Pada 2021, mengacu data rekapitulasi Dinas Pertanian Ketahanan Pangan dan Perikanan Tuban, total produksi tembakau Tuban dihasilkan dari lahan seluas 1.781 hektare. Namun, dari luas lahan tersebut yang bertahan hingga panen hanya 1.667 hektare. Padahal, potensi luas tanaman tembakau di Tuban bisa sampai 3.341 hektare. Mengingat geografi di Tuban sangat cocok untuk perkebunan tembakau. Tetapi jagung sudah kadung menjadi tanaman utama di sini.
Soal harga, pada musim panen 2024, harga daun tembakau basah turun menjadi Rp 4.000 per kilogram. Padahal, tahun sebelumnya mencapai Rp 5.000 per kilogram. Untuk menyiasati turunnya harga jual, petani tembakau di Tuban harus memutar otak untuk, setidaknya, dapat mengembalikan modal tanam. Banyak petani tembakau yang akhirnya merajang—karena tidak cukup modal untuk membawanya ke tempat perajangan—dan menjemurnya sendiri. Sebab, tembakau kering harganya lebih mahal, bisa mencapai Rp 45.000 per kilogram.
Hikayat Tembakau di Karesidenan Rembang
Dalam catatan sejarah—yang dapat Anda temukan di internet, Rembang pada periode 1830–1870 (masa kolonial Belanda) adalah salah satu karesidenan di wilayah Jawa Timur yang terbagi menjadi empat kabupaten: Tuban, Bojonegoro, Blora, dan Rembang—yang bertindak sebagi ibu kota karesidenan, kabupaten, dan distrik sekaligus.

DATA YANG DIBERIKAN
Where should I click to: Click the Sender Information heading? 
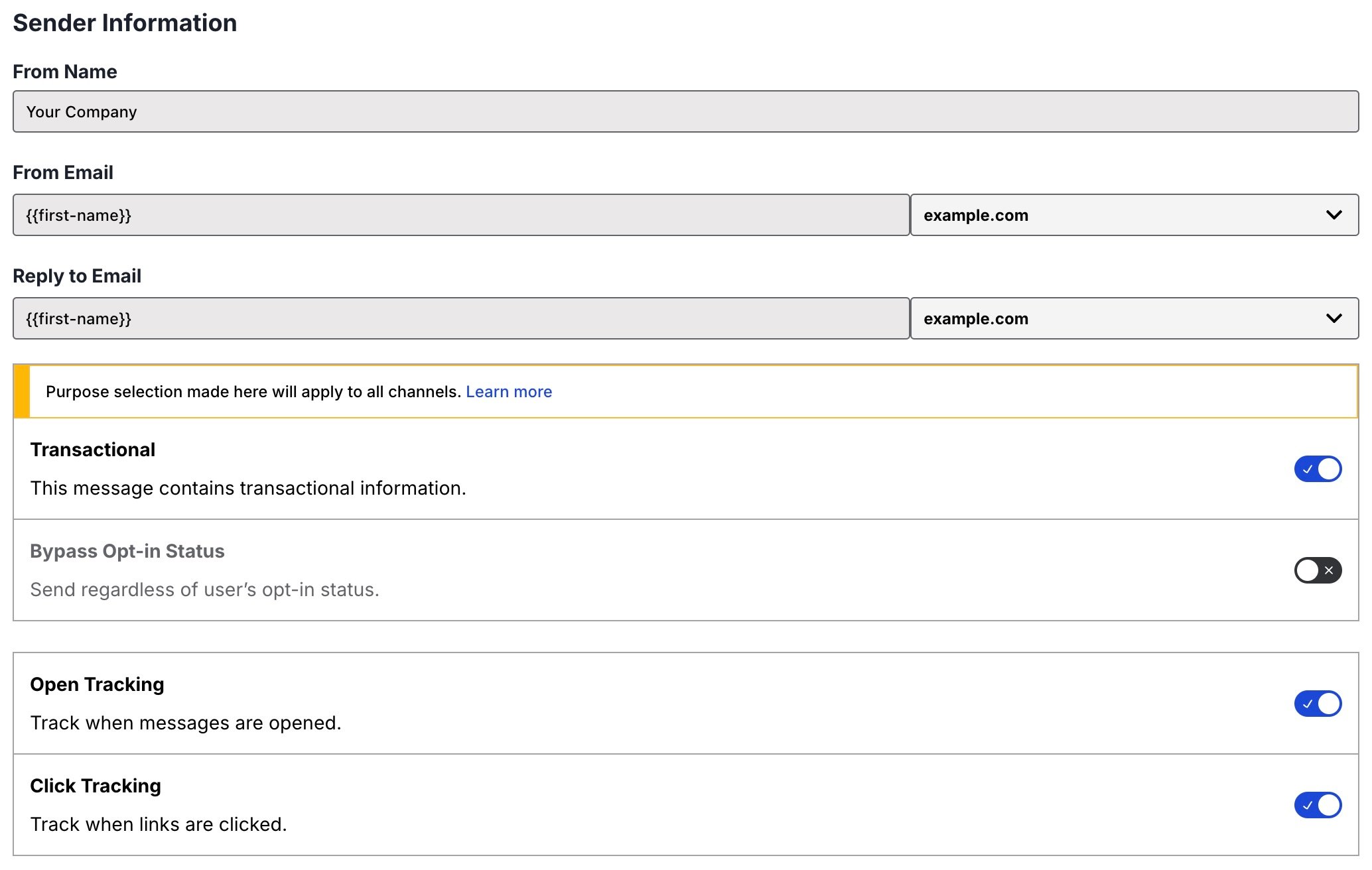tap(125, 23)
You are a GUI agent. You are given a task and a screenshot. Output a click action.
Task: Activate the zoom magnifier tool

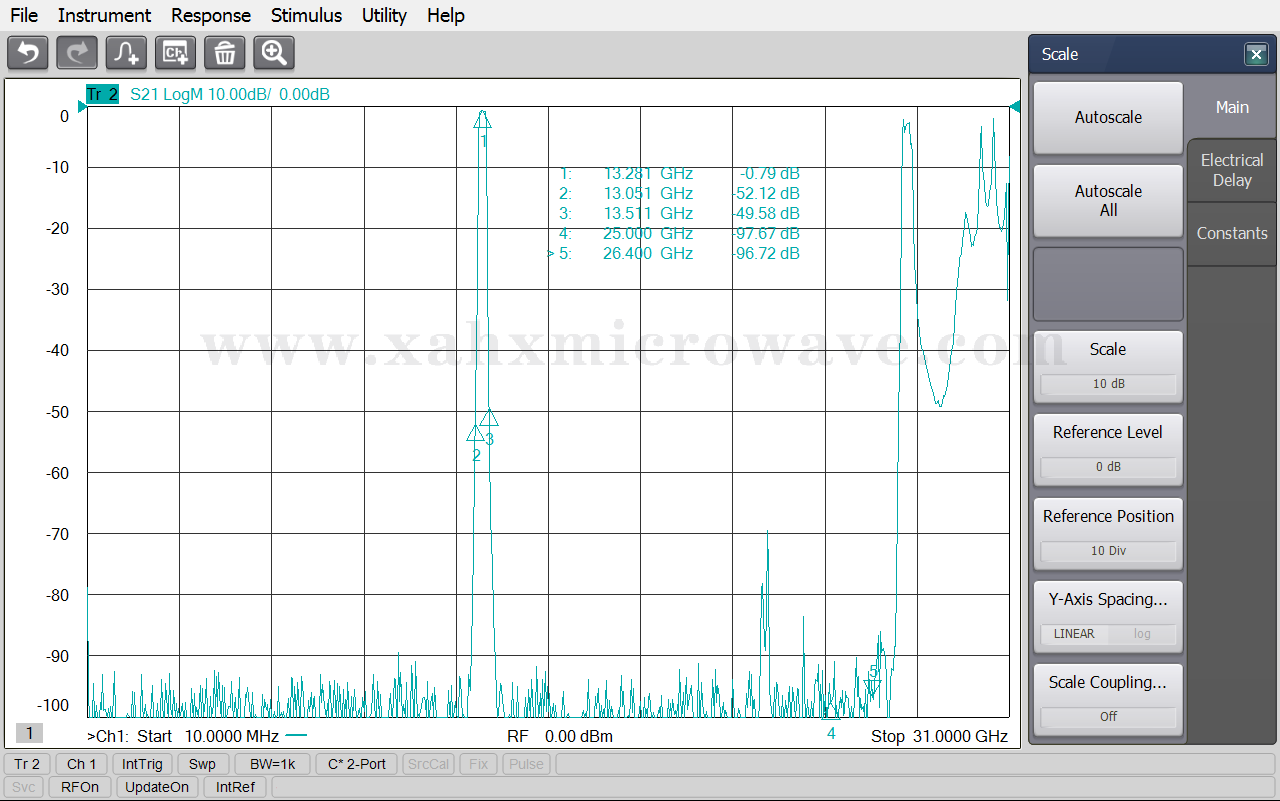tap(274, 53)
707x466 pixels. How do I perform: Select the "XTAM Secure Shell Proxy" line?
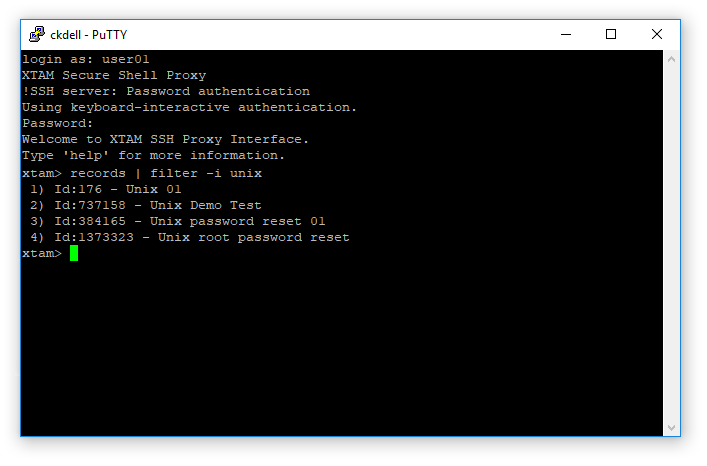pos(114,75)
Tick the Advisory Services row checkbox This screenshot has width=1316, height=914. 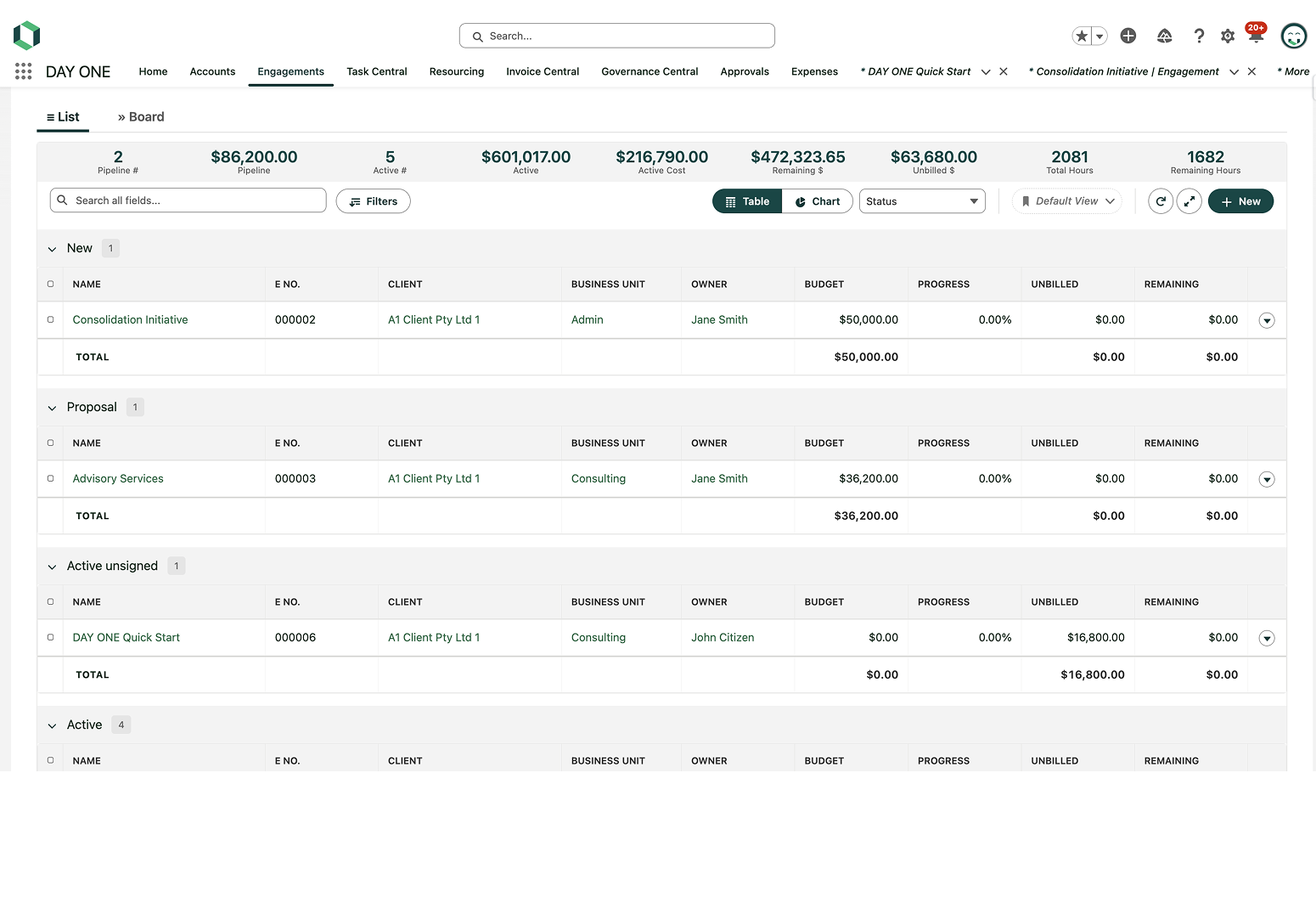coord(50,478)
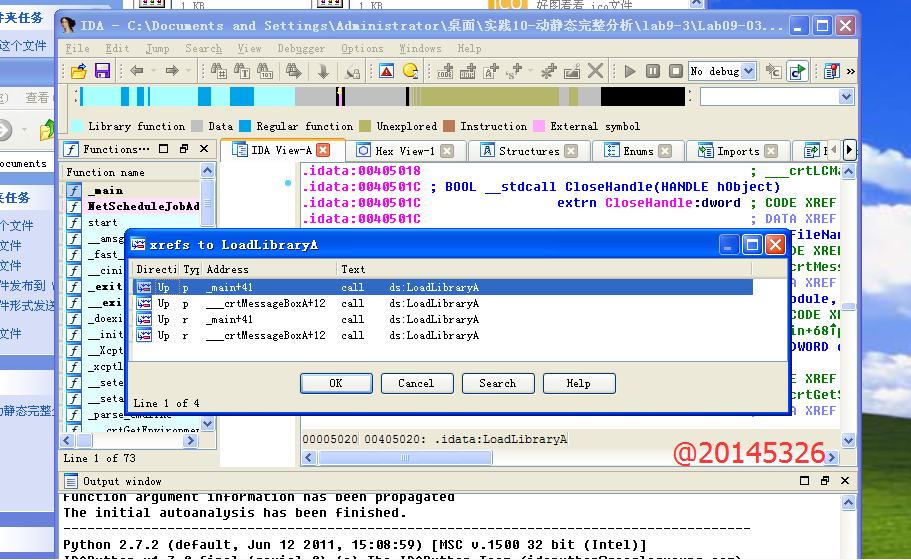Start the debugger with the play icon
Image resolution: width=911 pixels, height=560 pixels.
tap(630, 71)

PETUNJUK PENGERJAAN
**a)** Menurut kutipan teks, berapa harga daun tembakau basah pada musim panen 2024?
**b)** Ambil dari kutipan teks bagian yang dibuka dengan kata-kata "Pada 2021, mengacu" dan ditutup dengan "utama di sini.", tanpa mengubah apa pun.
Jawab hanya berdasarkan kutipan teks, tanpa memakai entri.

JAWABAN PER TUGAS
**a)** Rp 4.000 per kilogram.

**b)**
Pada 2021, mengacu data rekapitulasi Dinas Pertanian Ketahanan Pangan dan Perikanan Tuban, total produksi tembakau Tuban dihasilkan dari lahan seluas 1.781 hektare. Namun, dari luas lahan tersebut yang bertahan hingga panen hanya 1.667 hektare. Padahal, potensi luas tanaman tembakau di Tuban bisa sampai 3.341 hektare. Mengingat geografi di Tuban sangat cocok untuk perkebunan tembakau. Tetapi jagung sudah kadung menjadi tanaman utama di sini.